*Work required*. Repeat each of the following items word for word, from the first item to the last.

[Dataset excerpt]

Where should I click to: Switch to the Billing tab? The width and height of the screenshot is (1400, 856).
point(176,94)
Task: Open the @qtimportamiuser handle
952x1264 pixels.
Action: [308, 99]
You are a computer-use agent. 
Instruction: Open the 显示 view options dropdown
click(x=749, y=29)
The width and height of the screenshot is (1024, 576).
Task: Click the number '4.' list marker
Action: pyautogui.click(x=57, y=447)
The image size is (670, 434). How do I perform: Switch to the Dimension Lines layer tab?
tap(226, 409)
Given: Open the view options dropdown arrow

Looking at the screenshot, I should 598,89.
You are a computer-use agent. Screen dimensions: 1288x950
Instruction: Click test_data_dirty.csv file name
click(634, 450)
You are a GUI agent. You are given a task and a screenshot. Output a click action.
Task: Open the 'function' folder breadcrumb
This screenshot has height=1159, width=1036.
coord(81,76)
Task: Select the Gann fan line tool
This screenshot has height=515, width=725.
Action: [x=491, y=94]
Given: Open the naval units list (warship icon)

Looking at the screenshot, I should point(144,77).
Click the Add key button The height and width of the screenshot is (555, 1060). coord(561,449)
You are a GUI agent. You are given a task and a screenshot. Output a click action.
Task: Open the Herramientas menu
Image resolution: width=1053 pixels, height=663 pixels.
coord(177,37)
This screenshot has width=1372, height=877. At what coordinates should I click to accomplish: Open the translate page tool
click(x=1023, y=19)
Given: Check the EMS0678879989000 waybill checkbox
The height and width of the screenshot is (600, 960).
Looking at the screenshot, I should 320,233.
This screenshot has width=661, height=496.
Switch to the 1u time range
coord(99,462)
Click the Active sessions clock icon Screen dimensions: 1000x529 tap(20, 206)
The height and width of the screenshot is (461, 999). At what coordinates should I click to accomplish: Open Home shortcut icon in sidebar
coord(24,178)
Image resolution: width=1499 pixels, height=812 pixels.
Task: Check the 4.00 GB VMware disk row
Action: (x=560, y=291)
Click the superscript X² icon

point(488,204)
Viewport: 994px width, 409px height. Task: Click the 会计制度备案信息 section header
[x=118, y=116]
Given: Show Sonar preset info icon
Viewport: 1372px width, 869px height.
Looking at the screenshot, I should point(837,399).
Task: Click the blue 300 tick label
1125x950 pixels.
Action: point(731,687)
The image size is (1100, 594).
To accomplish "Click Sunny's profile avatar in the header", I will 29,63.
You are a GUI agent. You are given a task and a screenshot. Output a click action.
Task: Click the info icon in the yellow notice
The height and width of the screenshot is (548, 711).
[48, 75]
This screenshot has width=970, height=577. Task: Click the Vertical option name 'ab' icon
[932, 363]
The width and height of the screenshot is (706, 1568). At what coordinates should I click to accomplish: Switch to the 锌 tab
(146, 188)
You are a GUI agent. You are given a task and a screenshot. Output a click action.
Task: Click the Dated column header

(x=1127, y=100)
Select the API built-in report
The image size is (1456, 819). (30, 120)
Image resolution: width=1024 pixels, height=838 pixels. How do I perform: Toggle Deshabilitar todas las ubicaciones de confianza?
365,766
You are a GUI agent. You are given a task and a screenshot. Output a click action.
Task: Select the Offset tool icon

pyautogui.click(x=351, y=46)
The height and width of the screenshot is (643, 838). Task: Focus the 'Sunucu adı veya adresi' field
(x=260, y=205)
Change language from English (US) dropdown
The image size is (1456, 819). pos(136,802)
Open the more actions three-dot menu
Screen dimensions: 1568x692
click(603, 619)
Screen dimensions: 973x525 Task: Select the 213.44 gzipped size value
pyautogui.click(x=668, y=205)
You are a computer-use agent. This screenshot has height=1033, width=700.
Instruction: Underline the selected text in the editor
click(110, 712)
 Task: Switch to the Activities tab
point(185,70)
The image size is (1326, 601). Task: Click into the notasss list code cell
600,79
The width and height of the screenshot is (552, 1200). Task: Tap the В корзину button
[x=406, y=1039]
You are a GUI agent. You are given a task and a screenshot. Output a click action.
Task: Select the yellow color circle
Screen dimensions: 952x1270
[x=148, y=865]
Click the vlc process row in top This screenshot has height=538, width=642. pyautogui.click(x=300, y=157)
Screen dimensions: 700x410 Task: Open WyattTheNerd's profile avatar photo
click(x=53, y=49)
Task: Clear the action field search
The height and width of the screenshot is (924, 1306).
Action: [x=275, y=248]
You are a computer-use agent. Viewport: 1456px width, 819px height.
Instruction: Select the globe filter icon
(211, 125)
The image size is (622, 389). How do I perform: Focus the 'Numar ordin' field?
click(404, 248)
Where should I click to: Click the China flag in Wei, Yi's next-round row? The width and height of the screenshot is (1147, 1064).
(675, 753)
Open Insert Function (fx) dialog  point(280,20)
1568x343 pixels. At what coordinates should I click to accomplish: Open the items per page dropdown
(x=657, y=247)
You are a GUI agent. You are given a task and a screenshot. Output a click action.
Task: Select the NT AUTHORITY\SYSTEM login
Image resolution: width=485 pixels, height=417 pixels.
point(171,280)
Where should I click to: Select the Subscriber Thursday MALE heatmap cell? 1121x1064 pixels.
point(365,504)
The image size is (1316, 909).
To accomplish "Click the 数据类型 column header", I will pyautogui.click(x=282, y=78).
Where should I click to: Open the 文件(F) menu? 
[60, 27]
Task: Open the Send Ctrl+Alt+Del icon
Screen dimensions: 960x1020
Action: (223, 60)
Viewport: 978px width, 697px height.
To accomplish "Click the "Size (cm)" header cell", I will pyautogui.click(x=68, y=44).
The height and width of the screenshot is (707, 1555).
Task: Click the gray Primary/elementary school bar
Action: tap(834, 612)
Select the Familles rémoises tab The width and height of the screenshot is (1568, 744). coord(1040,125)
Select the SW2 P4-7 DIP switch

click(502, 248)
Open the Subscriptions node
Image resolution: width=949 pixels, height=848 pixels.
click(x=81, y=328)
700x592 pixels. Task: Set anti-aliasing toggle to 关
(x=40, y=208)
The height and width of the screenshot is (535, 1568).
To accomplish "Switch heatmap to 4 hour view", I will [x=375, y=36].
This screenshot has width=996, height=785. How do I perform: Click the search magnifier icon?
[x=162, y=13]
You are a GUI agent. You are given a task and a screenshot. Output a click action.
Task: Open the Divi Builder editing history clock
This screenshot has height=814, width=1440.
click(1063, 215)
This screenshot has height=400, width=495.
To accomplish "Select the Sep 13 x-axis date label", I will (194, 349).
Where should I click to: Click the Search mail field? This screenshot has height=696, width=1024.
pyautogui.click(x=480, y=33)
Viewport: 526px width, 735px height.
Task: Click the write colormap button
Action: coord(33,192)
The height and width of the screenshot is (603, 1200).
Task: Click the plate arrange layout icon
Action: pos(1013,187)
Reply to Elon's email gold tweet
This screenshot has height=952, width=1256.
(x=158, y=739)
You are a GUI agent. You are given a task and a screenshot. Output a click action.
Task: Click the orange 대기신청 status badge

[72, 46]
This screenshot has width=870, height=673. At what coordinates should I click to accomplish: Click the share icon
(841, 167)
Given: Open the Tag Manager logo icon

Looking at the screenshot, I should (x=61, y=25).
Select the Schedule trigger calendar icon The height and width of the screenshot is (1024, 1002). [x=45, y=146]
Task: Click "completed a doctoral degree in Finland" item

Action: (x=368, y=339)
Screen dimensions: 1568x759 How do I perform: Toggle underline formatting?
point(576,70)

*Task output*.
Where should I click to: Switch to the Billing tab? The width and height of the screenshot is (1400, 856).
point(176,94)
Task: Open the @qtimportamiuser handle
952x1264 pixels.
Action: [308, 99]
You are a computer-use agent. 
Instruction: Open the 显示 view options dropdown
click(x=749, y=29)
The width and height of the screenshot is (1024, 576).
Task: Click the number '4.' list marker
Action: pyautogui.click(x=57, y=447)
The image size is (670, 434). How do I perform: Switch to the Dimension Lines layer tab?
tap(226, 409)
Given: Open the view options dropdown arrow

Looking at the screenshot, I should 598,89.
You are a computer-use agent. Screen dimensions: 1288x950
Instruction: Click test_data_dirty.csv file name
click(634, 450)
You are a GUI agent. You are given a task and a screenshot. Output a click action.
Task: Open the 'function' folder breadcrumb
This screenshot has height=1159, width=1036.
coord(81,76)
Task: Select the Gann fan line tool
This screenshot has height=515, width=725.
Action: [x=491, y=94]
Given: Open the naval units list (warship icon)

Looking at the screenshot, I should point(144,77).
Click the Add key button The height and width of the screenshot is (555, 1060). coord(561,449)
You are a GUI agent. You are given a task and a screenshot. Output a click action.
Task: Open the Herramientas menu
Image resolution: width=1053 pixels, height=663 pixels.
coord(177,37)
This screenshot has width=1372, height=877. At what coordinates should I click to accomplish: Open the translate page tool
click(x=1023, y=19)
Given: Check the EMS0678879989000 waybill checkbox
The height and width of the screenshot is (600, 960).
Looking at the screenshot, I should 320,233.
This screenshot has width=661, height=496.
Switch to the 1u time range
coord(99,462)
Click the Active sessions clock icon Screen dimensions: 1000x529 tap(20, 206)
The height and width of the screenshot is (461, 999). At what coordinates should I click to accomplish: Open Home shortcut icon in sidebar
coord(24,178)
Image resolution: width=1499 pixels, height=812 pixels.
Task: Check the 4.00 GB VMware disk row
Action: (x=560, y=291)
Click the superscript X² icon

point(488,204)
Viewport: 994px width, 409px height. Task: Click the 会计制度备案信息 section header
[x=118, y=116]
Given: Show Sonar preset info icon
Viewport: 1372px width, 869px height.
Looking at the screenshot, I should point(837,399).
Task: Click the blue 300 tick label
1125x950 pixels.
Action: point(731,687)
The image size is (1100, 594).
To accomplish "Click Sunny's profile avatar in the header", I will 29,63.
You are a GUI agent. You are given a task and a screenshot. Output a click action.
Task: Click the info icon in the yellow notice
The height and width of the screenshot is (548, 711).
[48, 75]
This screenshot has width=970, height=577. Task: Click the Vertical option name 'ab' icon
[932, 363]
The width and height of the screenshot is (706, 1568). At what coordinates should I click to accomplish: Switch to the 锌 tab
(146, 188)
You are a GUI agent. You are given a task and a screenshot. Output a click action.
Task: Click the Dated column header

(x=1127, y=100)
Select the API built-in report
The image size is (1456, 819). (30, 120)
Image resolution: width=1024 pixels, height=838 pixels. How do I perform: Toggle Deshabilitar todas las ubicaciones de confianza?
365,766
You are a GUI agent. You are given a task and a screenshot. Output a click action.
Task: Select the Offset tool icon

pyautogui.click(x=351, y=46)
The height and width of the screenshot is (643, 838). Task: Focus the 'Sunucu adı veya adresi' field
(x=260, y=205)
Change language from English (US) dropdown
The image size is (1456, 819). pos(136,802)
Open the more actions three-dot menu
Screen dimensions: 1568x692
click(603, 619)
Screen dimensions: 973x525 Task: Select the 213.44 gzipped size value
pyautogui.click(x=668, y=205)
You are a computer-use agent. This screenshot has height=1033, width=700.
Instruction: Underline the selected text in the editor
click(110, 712)
 Task: Switch to the Activities tab
point(185,70)
The image size is (1326, 601). Task: Click into the notasss list code cell
600,79
The width and height of the screenshot is (552, 1200). Task: Tap the В корзину button
[x=406, y=1039]
You are a GUI agent. You are given a task and a screenshot. Output a click action.
Task: Select the yellow color circle
Screen dimensions: 952x1270
[x=148, y=865]
Click the vlc process row in top This screenshot has height=538, width=642. pyautogui.click(x=300, y=157)
Screen dimensions: 700x410 Task: Open WyattTheNerd's profile avatar photo
click(x=53, y=49)
Task: Clear the action field search
The height and width of the screenshot is (924, 1306).
Action: [x=275, y=248]
You are a computer-use agent. Viewport: 1456px width, 819px height.
Instruction: Select the globe filter icon
(211, 125)
The image size is (622, 389). How do I perform: Focus the 'Numar ordin' field?
click(404, 248)
Where should I click to: Click the China flag in Wei, Yi's next-round row? The width and height of the screenshot is (1147, 1064).
(675, 753)
Open Insert Function (fx) dialog  point(280,20)
1568x343 pixels. At what coordinates should I click to accomplish: Open the items per page dropdown
(x=657, y=247)
You are a GUI agent. You are given a task and a screenshot. Output a click action.
Task: Select the NT AUTHORITY\SYSTEM login
Image resolution: width=485 pixels, height=417 pixels.
point(171,280)
Where should I click to: Select the Subscriber Thursday MALE heatmap cell? 1121x1064 pixels.
point(365,504)
The image size is (1316, 909).
To accomplish "Click the 数据类型 column header", I will pyautogui.click(x=282, y=78).
Where should I click to: Open the 文件(F) menu? 
[60, 27]
Task: Open the Send Ctrl+Alt+Del icon
Screen dimensions: 960x1020
Action: (223, 60)
Viewport: 978px width, 697px height.
To accomplish "Click the "Size (cm)" header cell", I will pyautogui.click(x=68, y=44).
The height and width of the screenshot is (707, 1555).
Task: Click the gray Primary/elementary school bar
Action: tap(834, 612)
Select the Familles rémoises tab The width and height of the screenshot is (1568, 744). coord(1040,125)
Select the SW2 P4-7 DIP switch

click(502, 248)
Open the Subscriptions node
Image resolution: width=949 pixels, height=848 pixels.
click(x=81, y=328)
700x592 pixels. Task: Set anti-aliasing toggle to 关
(x=40, y=208)
The height and width of the screenshot is (535, 1568).
To accomplish "Switch heatmap to 4 hour view", I will [x=375, y=36].
This screenshot has width=996, height=785. How do I perform: Click the search magnifier icon?
[x=162, y=13]
You are a GUI agent. You are given a task and a screenshot. Output a click action.
Task: Open the Divi Builder editing history clock
This screenshot has height=814, width=1440.
click(1063, 215)
This screenshot has height=400, width=495.
To accomplish "Select the Sep 13 x-axis date label", I will (194, 349).
Where should I click to: Click the Search mail field? This screenshot has height=696, width=1024.
pyautogui.click(x=480, y=33)
Viewport: 526px width, 735px height.
Task: Click the write colormap button
Action: coord(33,192)
The height and width of the screenshot is (603, 1200).
Task: Click the plate arrange layout icon
Action: pos(1013,187)
Reply to Elon's email gold tweet
This screenshot has height=952, width=1256.
(x=158, y=739)
You are a GUI agent. You are given a task and a screenshot. Output a click action.
Task: Click the orange 대기신청 status badge

[72, 46]
This screenshot has width=870, height=673. At what coordinates should I click to accomplish: Click the share icon
(841, 167)
Given: Open the Tag Manager logo icon

Looking at the screenshot, I should (x=61, y=25).
Select the Schedule trigger calendar icon The height and width of the screenshot is (1024, 1002). [x=45, y=146]
Task: Click "completed a doctoral degree in Finland" item

Action: (x=368, y=339)
Screen dimensions: 1568x759 How do I perform: Toggle underline formatting?
point(576,70)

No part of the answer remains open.